Re: Fallback to UTF-8 from Jukka K. Korpela on 2008-04-30 (www-validator@w3.org from April 2008)

From: Jukka K. Korpela <jkorpela@cs.tut.fi>
Date: Wed, 30 Apr 2008 13:11:14 +0300
To: <www-validator@w3.org>
Message-ID: <010c01c8aaaa$869086c0$0500000a@DOCENDO>

Michael Adams wrote:

> I found the ECMA tie-in to ISO 8859-1 Latin-1, dated March 85 and June
> 86. http://en.wikipedia.org/wiki/ISO_8859-1#History

References to ECMA standards are irrelevant when discussing "Latin 1" in 
the Internet context, since the authority on encoding names for Internet 
use is IANA, and the IANA registery does not name any ECMA-based _name_ 
for ISO-8859-1, even though it cites "ECMA registry" as the source.

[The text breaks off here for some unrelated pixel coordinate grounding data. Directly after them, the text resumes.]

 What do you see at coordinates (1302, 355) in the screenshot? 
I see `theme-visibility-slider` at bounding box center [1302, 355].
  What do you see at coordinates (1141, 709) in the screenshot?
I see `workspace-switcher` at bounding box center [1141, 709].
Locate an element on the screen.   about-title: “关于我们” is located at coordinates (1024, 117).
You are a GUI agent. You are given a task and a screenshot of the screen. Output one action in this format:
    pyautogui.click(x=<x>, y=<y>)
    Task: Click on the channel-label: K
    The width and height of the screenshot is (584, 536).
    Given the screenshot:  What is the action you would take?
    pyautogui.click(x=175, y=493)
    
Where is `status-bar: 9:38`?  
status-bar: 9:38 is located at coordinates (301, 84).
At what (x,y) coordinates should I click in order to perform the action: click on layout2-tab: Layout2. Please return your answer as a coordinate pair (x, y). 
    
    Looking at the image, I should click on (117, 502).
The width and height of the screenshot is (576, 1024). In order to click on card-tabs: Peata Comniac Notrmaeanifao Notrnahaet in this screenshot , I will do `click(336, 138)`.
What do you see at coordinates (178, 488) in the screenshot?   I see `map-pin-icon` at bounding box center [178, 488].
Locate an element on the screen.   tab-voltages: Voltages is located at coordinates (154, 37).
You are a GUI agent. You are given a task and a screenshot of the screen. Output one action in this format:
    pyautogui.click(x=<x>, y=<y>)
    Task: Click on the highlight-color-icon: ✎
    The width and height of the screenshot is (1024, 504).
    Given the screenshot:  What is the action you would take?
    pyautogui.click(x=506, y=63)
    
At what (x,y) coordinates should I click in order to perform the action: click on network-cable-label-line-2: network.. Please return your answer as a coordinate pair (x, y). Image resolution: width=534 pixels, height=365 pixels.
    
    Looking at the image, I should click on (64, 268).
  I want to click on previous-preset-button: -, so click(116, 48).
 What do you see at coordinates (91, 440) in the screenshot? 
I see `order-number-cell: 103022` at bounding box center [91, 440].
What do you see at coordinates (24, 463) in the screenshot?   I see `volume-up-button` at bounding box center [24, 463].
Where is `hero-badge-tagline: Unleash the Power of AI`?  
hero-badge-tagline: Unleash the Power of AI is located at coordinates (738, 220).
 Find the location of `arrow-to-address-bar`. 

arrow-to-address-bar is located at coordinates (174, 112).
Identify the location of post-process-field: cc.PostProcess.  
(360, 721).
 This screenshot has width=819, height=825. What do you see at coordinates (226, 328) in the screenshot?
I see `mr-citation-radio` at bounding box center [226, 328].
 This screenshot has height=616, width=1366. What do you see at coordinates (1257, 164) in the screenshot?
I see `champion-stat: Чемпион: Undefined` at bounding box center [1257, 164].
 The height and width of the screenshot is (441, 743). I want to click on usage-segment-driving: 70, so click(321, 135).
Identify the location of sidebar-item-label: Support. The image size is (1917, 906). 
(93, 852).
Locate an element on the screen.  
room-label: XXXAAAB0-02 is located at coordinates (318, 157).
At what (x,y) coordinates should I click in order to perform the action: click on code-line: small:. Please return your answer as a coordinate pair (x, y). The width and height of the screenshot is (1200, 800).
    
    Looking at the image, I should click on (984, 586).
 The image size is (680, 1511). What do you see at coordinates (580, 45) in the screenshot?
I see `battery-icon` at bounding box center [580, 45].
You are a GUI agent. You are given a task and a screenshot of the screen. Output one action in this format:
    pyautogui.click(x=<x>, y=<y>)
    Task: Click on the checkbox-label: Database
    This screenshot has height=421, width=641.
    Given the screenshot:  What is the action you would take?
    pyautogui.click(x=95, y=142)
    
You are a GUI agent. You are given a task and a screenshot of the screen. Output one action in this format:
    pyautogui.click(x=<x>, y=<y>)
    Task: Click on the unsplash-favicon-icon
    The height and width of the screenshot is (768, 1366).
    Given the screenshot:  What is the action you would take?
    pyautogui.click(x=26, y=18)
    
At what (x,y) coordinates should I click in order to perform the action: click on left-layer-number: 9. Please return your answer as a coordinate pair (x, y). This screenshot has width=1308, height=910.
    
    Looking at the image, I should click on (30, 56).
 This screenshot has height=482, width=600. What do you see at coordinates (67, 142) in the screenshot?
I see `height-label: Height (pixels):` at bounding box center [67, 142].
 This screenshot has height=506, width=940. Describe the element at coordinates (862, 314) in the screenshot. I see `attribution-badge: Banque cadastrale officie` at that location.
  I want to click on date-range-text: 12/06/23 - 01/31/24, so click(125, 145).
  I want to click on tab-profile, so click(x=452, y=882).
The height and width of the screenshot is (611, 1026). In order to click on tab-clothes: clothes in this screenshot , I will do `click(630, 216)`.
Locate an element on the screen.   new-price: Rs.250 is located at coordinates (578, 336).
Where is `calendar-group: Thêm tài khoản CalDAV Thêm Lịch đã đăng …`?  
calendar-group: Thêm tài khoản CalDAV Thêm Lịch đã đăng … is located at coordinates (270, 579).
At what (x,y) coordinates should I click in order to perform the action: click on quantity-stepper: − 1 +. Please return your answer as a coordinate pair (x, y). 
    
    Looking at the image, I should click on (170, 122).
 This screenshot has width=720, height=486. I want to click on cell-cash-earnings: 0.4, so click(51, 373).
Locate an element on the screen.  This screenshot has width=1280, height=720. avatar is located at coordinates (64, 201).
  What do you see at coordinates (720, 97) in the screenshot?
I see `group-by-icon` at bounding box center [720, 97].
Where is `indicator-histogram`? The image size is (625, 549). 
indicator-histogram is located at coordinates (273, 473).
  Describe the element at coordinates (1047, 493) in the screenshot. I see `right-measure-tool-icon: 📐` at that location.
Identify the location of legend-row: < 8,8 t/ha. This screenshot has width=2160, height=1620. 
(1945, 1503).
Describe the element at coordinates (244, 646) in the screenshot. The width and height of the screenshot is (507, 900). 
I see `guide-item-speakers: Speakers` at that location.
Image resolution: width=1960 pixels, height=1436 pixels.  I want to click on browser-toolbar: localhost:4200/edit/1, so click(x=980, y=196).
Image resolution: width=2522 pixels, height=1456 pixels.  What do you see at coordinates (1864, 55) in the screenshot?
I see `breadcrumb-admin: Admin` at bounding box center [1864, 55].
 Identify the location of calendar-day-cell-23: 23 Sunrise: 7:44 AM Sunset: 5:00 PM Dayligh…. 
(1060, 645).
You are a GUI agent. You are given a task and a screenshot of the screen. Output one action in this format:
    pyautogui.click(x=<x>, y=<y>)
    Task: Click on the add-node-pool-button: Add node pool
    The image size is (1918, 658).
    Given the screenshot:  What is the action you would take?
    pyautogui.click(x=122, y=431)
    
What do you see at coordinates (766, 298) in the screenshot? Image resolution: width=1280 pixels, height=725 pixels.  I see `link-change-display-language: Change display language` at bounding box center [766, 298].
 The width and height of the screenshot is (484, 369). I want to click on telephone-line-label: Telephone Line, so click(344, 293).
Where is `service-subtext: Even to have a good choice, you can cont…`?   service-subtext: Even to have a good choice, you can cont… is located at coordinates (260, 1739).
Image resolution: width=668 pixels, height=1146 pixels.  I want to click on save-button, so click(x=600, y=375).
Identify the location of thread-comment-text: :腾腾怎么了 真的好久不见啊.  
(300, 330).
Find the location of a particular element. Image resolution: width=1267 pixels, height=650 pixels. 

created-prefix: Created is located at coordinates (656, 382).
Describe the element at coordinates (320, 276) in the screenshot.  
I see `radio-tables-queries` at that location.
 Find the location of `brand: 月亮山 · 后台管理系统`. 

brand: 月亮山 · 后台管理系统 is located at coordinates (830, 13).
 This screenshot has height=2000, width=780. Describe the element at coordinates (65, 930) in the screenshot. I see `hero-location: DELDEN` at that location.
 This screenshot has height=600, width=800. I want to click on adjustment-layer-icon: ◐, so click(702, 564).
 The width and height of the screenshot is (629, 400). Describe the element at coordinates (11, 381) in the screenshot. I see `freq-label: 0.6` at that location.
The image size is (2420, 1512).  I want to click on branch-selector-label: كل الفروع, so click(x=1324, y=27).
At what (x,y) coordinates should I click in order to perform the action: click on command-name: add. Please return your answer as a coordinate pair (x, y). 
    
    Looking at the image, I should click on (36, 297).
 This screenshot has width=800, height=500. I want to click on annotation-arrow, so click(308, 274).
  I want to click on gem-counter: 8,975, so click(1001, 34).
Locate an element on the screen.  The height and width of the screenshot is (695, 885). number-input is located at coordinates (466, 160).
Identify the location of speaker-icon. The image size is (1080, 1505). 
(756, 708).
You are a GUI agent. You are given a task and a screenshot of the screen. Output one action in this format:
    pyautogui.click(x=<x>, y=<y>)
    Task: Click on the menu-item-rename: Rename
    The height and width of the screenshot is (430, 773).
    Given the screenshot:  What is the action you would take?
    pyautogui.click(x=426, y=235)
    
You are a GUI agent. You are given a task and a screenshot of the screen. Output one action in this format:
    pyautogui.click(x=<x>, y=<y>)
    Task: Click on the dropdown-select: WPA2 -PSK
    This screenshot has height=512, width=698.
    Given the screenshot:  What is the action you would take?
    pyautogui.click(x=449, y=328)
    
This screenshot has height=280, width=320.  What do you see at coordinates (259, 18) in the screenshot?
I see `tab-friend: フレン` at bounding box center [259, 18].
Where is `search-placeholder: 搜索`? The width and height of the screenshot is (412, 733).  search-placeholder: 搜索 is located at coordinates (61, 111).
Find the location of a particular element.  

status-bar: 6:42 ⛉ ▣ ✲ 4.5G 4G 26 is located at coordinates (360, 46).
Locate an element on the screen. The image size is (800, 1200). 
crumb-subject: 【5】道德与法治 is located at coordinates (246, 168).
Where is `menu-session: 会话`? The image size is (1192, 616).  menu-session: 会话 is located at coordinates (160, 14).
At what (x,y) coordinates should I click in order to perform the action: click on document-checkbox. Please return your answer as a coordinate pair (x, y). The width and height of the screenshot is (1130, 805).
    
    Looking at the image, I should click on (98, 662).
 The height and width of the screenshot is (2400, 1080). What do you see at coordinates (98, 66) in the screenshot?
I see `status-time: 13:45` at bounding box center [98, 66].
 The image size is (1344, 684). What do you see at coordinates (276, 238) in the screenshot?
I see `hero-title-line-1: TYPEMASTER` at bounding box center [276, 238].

> Though not the definitive authority,

Wikipedia is not an authority of any kind, and it's surely just 
confusing in many confused issues like this.

> There
> are two encodings: "ISO 8859-1" and "ISO-8859-1" note the hyphen
> versus space after ISO.

That's nonsense. Registered encoding names have no spaces. When "ISO 
8859-1" is used, it refers to the _standard_ (proper) defining the 
encoding. It might be a good idea to accept, as error recovery, it as 
meaning "ISO-8859-1" as a charset parameter value, but it would still be 
an error.

> I merely wanted to acquaint myself
> with the issues being debated here to see what the fuss is about.

I'm afraid the wikipedia stuff just adds to the general confusion.

In this discussion, loose names like "Latin-1" should not be used at 
all. This is about encodings, so "ISO-8859-1" and "windows-1252" are the 
preferred names for the two encodings that people have in their minds, 
informally called ISO Latin 1 and Windows Latin 1. (For the latter, 
"windows-1252" is the _only_ registered name, oddly enough, since names 
like "cp-1252" or "cp1252" have often been used, and it would cause no 
harm to define them as aliases; but I digress.)

Jukka K. Korpela ("Yucca")
http://www.cs.tut.fi/~jkorpela/

Received on Wednesday, 30 April 2008 10:11:29 UTC